Top of RECORDS FOR THE TASK

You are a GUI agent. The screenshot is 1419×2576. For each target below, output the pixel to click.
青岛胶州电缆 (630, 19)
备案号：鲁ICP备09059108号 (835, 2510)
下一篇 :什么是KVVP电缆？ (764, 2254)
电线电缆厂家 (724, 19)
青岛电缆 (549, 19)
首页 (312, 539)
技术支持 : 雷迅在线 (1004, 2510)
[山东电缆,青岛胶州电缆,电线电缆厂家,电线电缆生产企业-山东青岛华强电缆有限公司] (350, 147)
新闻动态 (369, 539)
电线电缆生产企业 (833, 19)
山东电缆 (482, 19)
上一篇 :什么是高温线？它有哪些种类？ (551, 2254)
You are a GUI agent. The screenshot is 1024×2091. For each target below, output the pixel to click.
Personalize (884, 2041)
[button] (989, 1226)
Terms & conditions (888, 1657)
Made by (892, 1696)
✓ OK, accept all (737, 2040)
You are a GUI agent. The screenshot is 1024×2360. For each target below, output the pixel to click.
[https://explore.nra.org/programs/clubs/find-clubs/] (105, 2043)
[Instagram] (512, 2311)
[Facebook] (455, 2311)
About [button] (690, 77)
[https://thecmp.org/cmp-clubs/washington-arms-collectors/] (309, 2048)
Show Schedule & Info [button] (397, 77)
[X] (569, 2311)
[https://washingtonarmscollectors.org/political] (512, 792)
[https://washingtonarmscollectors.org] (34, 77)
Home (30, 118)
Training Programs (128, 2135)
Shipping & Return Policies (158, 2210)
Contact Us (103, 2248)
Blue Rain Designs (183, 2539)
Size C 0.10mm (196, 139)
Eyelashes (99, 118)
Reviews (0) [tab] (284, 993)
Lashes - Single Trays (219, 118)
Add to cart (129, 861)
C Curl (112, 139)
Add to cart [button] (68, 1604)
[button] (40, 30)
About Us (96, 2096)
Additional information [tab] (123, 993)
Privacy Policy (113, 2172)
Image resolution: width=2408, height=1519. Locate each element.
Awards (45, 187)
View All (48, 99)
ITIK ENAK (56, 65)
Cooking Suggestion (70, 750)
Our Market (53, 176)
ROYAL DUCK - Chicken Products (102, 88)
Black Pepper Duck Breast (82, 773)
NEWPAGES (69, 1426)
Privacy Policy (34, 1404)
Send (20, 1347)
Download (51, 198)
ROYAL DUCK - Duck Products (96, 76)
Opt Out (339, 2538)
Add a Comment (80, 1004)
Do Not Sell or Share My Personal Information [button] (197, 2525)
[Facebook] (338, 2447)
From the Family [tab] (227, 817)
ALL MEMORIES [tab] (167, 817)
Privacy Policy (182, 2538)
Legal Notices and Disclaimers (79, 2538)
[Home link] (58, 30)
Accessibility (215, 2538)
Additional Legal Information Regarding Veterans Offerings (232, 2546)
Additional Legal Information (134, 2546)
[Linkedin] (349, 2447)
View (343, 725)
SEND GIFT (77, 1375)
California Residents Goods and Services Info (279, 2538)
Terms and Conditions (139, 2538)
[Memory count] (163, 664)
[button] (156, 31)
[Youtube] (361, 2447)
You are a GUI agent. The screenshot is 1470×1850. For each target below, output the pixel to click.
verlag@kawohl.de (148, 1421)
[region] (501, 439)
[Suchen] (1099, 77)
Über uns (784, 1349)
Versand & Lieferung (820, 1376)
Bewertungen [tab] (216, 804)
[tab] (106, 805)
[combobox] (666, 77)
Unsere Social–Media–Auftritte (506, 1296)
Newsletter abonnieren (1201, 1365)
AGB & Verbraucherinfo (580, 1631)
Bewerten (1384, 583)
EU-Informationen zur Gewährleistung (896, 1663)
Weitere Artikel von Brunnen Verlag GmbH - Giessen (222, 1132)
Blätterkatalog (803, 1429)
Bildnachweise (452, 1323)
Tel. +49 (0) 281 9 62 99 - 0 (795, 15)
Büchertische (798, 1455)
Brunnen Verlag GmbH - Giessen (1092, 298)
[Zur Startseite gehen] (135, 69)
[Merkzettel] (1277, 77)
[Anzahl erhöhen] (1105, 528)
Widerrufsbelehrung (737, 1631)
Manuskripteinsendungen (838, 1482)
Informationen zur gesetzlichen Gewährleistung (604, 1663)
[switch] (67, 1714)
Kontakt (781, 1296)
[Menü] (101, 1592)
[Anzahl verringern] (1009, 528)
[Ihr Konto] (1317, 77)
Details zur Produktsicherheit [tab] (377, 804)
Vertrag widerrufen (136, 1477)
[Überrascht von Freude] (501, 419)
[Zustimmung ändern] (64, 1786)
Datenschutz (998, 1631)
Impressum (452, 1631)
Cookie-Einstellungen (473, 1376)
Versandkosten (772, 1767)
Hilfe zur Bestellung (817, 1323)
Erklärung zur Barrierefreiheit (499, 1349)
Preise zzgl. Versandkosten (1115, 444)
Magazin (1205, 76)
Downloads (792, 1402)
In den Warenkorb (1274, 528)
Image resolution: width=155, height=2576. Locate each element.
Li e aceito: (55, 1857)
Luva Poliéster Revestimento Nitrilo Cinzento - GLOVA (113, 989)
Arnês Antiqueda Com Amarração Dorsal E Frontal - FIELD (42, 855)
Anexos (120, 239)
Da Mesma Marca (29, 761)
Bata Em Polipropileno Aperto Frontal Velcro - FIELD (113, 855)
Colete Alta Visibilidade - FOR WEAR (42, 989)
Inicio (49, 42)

Bottom of RECORDS FOR THE TASK

### ABOUT THIS EXERCISE
From the entries above, write out only the lines starting at the line that holds "Home (30, 118)" and ending at the line that holds "Privacy Policy (113, 2172)", keeping both and matching them exactly.

### YOUR RESPONSE
Home (30, 118)
Training Programs (128, 2135)
Shipping & Return Policies (158, 2210)
Contact Us (103, 2248)
Blue Rain Designs (183, 2539)
Size C 0.10mm (196, 139)
Eyelashes (99, 118)
Reviews (0) [tab] (284, 993)
Lashes - Single Trays (219, 118)
Add to cart (129, 861)
C Curl (112, 139)
Add to cart [button] (68, 1604)
[button] (40, 30)
About Us (96, 2096)
Additional information [tab] (123, 993)
Privacy Policy (113, 2172)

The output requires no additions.